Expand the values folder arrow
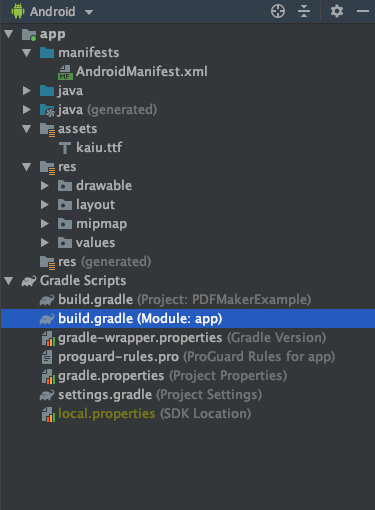 click(x=45, y=243)
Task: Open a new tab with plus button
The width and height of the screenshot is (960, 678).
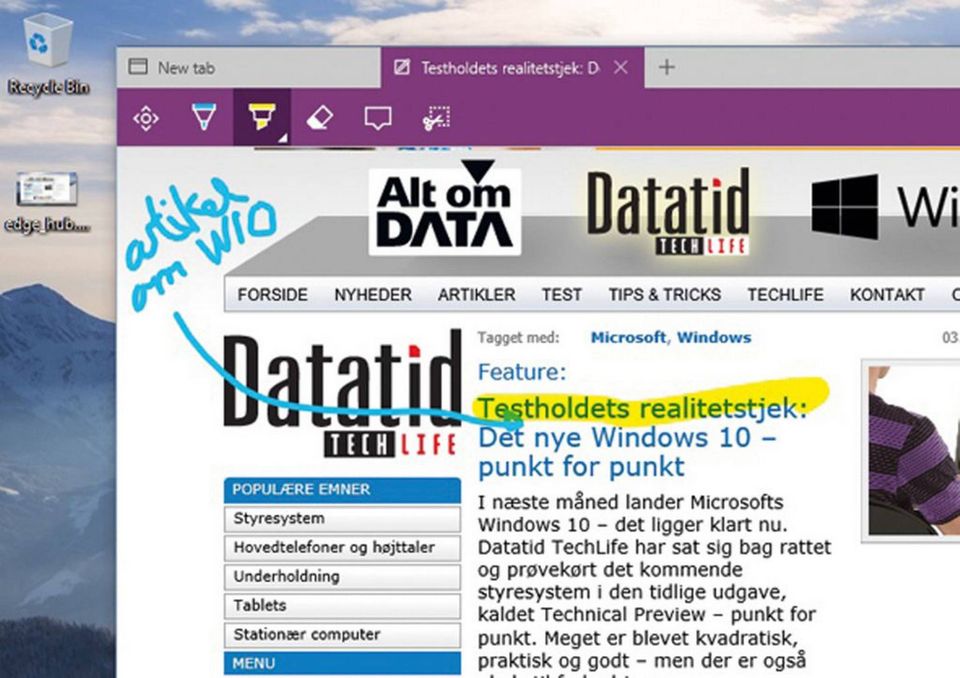Action: [x=667, y=68]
=-=-=
Convert the records above into a two-column CSV with the headers instruction and result. Give one row per record, with its text under instruction and its answer under result, each as a single quoted field with line breaks replaced by spaces, and leave the pictures out.

§ **Reply**:
instruction,result
"Expand the values folder arrow","click(x=45, y=243)"
"Task: Open a new tab with plus button The width and height of the screenshot is (960, 678).","Action: [x=667, y=68]"